Mid-Term Management Plan
Numeric targets in the Mid-term Management Plan (FY2010-2012)
In May 2009 Amada had formulated and implemented the Mid-term Management Plan for FY2010, which was positioned as “the preparation period for next growth”. With the cease of this preparation period, we have once again drafted a Mid-term management plan for our next growth, specifically for FY2012 with the target of 230 billion yen in consolidated sales (up 69% from FY2009), and 26.6 billion yen in operating income.

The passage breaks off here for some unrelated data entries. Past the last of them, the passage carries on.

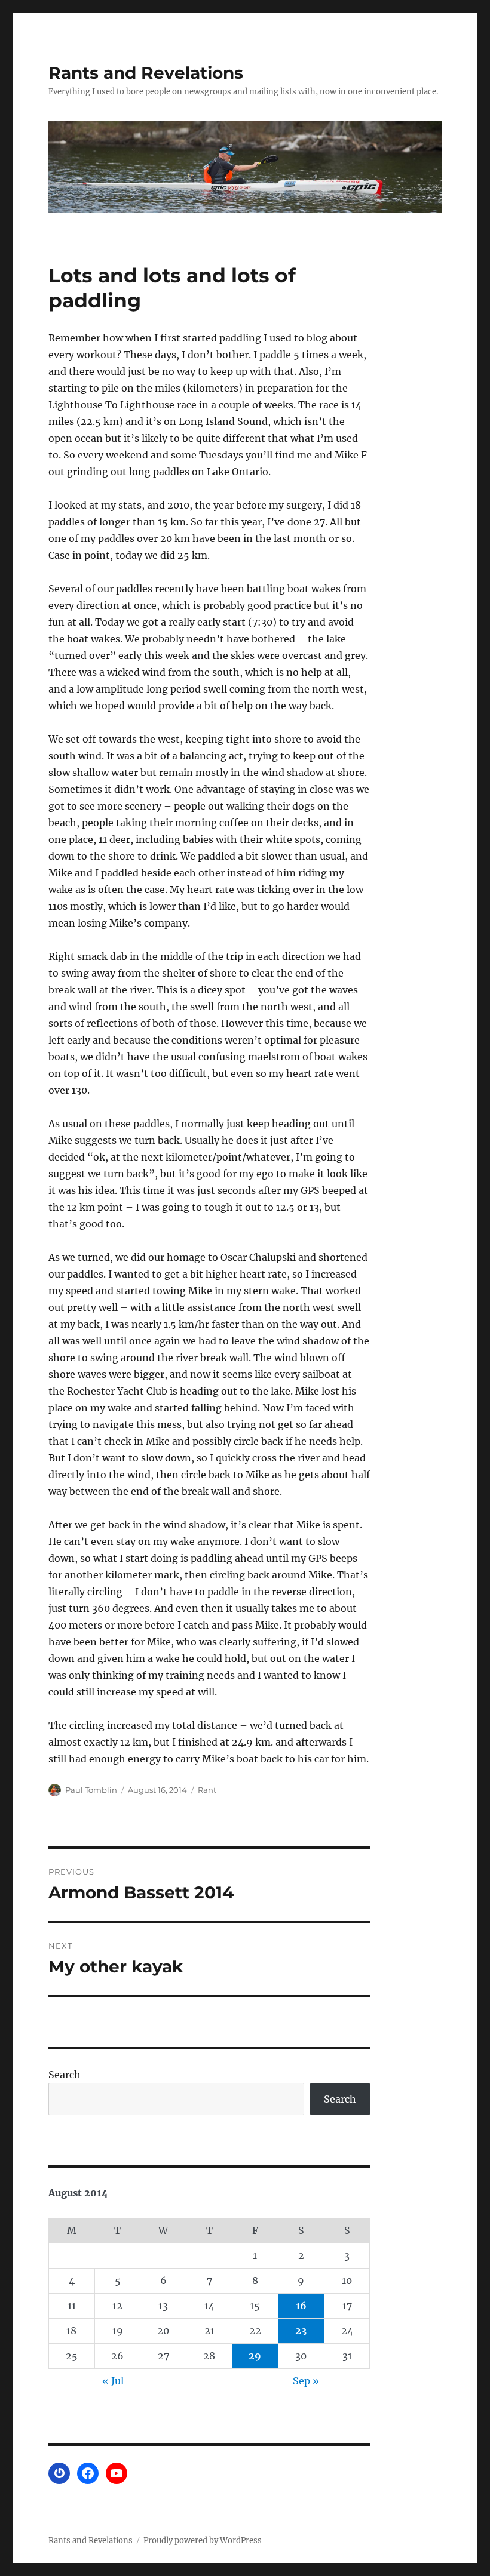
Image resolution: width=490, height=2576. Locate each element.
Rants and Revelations (145, 73)
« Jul (113, 2381)
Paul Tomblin (91, 1790)
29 (255, 2356)
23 (301, 2331)
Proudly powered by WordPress (202, 2540)
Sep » (306, 2381)
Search (64, 2075)
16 (301, 2306)
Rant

The changing environment and our issues
In FY2009, Amada registered a loss for the first time in 7 periods, but we believe that we have hit the bottom and the performance will recover from here. However, the surrounding environment is changing significantly comparing with the past, and the issues we are facing are becoming more complex, from the profit performance being oppressed from high yen and higher material costs, and the paradigm shift of industrial structure and the power relations in the market.

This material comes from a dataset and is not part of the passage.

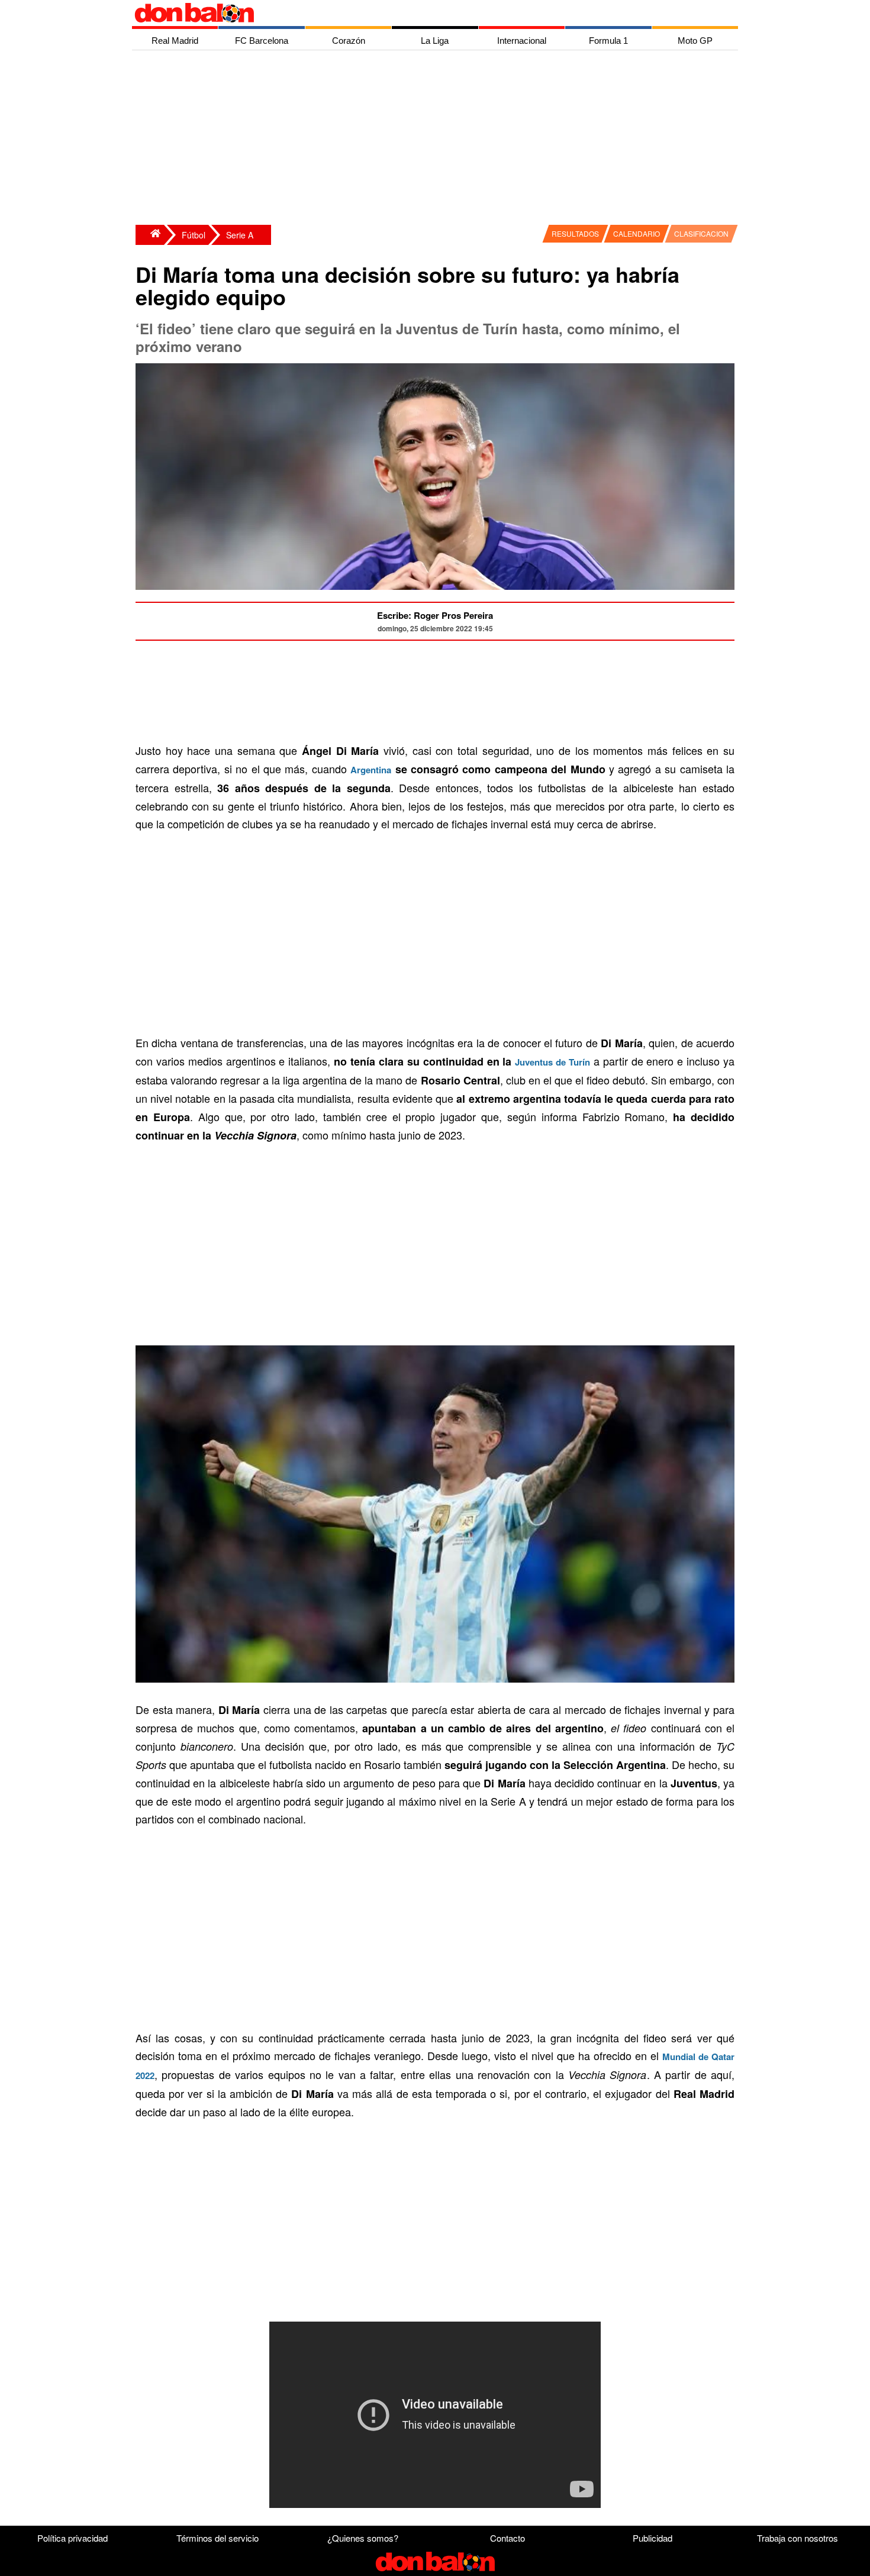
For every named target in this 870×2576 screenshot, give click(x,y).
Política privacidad (72, 2538)
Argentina (370, 769)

Our basic policies for the Mid-term Management Plan
Based on these surrounding environments, we have summarized our basic policies for achieving our Mid-term Management Plan in following four dimensions.

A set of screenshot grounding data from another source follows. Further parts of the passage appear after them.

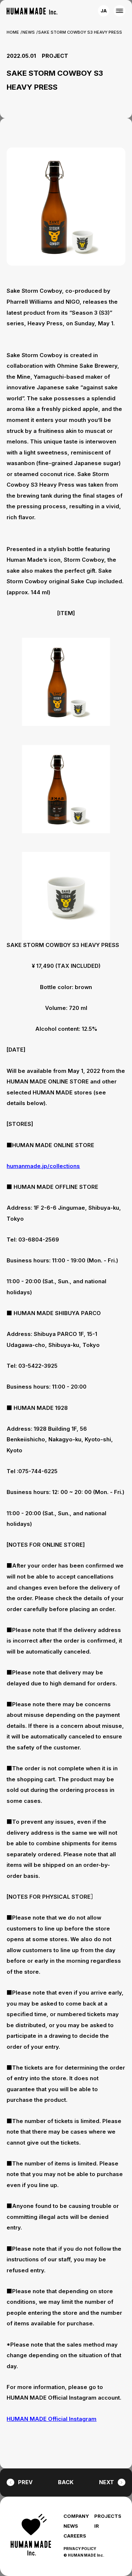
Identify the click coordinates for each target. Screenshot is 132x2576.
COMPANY (76, 2516)
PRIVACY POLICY (79, 2548)
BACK (66, 2482)
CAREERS (74, 2536)
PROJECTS (107, 2516)
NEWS (28, 32)
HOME (13, 32)
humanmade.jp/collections (43, 1166)
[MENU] (119, 10)
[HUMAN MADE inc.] (32, 11)
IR (96, 2526)
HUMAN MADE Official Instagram (51, 2419)
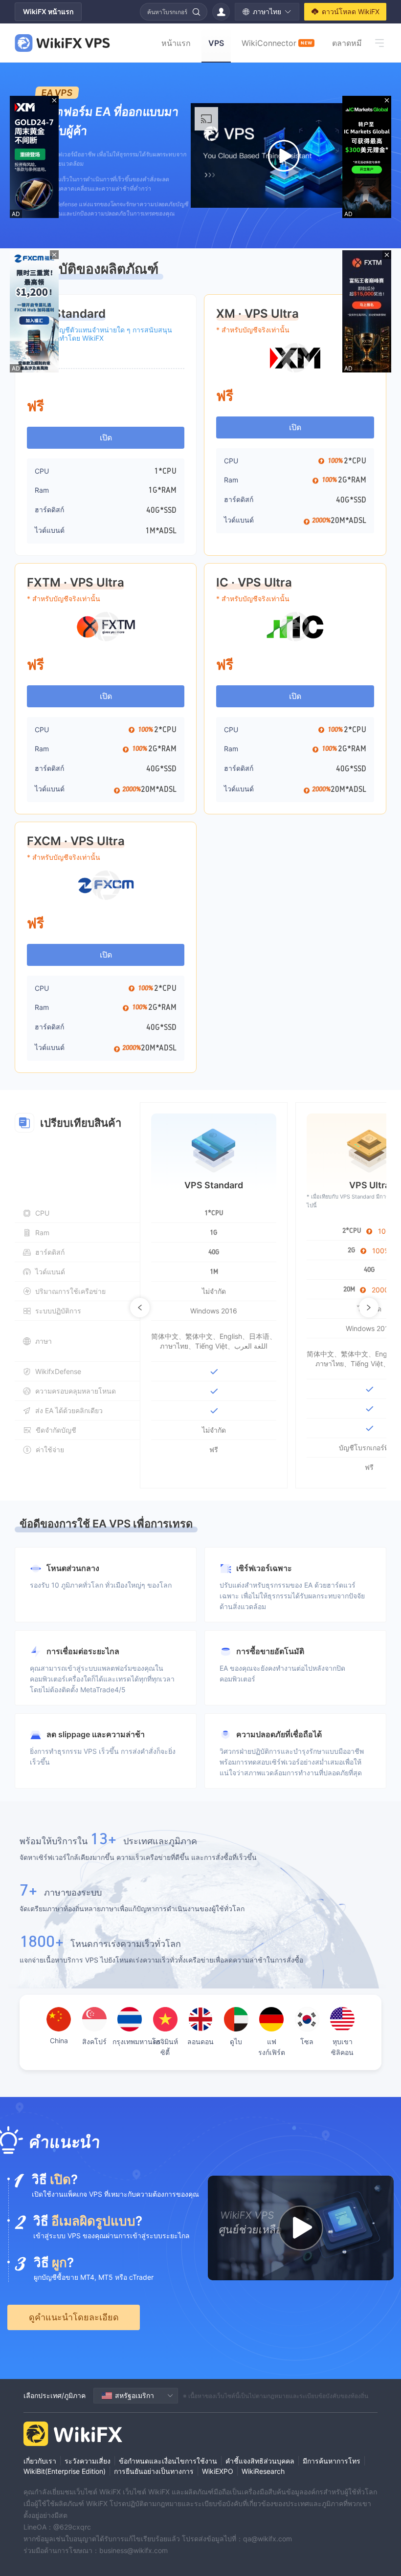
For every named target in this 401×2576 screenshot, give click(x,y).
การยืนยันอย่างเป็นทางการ (154, 2471)
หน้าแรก (176, 43)
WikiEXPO (217, 2471)
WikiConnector (277, 43)
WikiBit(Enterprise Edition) (64, 2471)
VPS (216, 43)
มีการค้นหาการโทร (331, 2461)
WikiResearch (263, 2471)
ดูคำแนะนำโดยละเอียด (74, 2317)
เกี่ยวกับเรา (39, 2461)
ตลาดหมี (347, 43)
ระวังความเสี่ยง (88, 2461)
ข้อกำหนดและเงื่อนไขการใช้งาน (168, 2461)
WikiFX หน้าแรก (48, 11)
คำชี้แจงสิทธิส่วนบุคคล (259, 2461)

First of all, for the financial dimension, we will lower the BEP that has risen to 170 billion yen with the expansion strategy down to 150 billion yen structure. Specifically, our targets are improving the efficiency of fixed costs through domestic marketing reform and management resource shift to the growth markets, and improving the profit ratio through optimum production/ optimum procurement and cost reduction & new product release.
Next is the product dimension for realizing the above target: the release of new products that matches the diversifying market needs is integral. We will strive to develop eco products that focus not only on productivity but also on energy-saving and environment. In addition, the low-priced middle-entry models with limited functions will be released in the emerging markets that have the potential for growth.
Next, our primary policy for the regional dimension is “shifting globally”. We will increase the overseas sales ratio that was around 50% in FY 2009 to 57% in FY2012. Aggressive investments will be made in marketing/ production infrastructure, particularly in the emerging markets that are the driver for growth, and target 60.3 billion yen in FY2012 sales (240% of FY2009). Also in the European market, our target is 73.3 billion yen in sales (up 64% from FY2009) through differentiated solutions such as software and robot systems.
Lastly from the business dimension, we need the second pillar next to “sheet-metal” in order for Amada to become a “comprehensive manufacturer of metal working machines”. Amada Machine Tool was established in October 2009 by integrating the cutting and machine tool divisions that were operating separately. This allowed us to make aggressive overseas developments, and expand business through M&A and business tie-ups. In the future, we plan to increase the FY2012 sales to 65 billion yen (260% of FY2009), by reinforcing the distribution network that utilizes leading trading firms, increasing the supply capacity and cost competitiveness, and by constructing the Toki Works (in Gifu Prefecture) that will be our business foundation.
Capital policies and investment plans
The new investments for the next 3 years for achieving the Mid-term management plan are planned at 25.3 billion yen. The 11.5 billion yen investments were made in FY2009, so this is the minimum level.
As for the dividend forecast, the FY2010 payout ratio is 96% for 10 yen annual dividend, but for FY2011 on, we hope to increase dividends even at 30% payout ratio.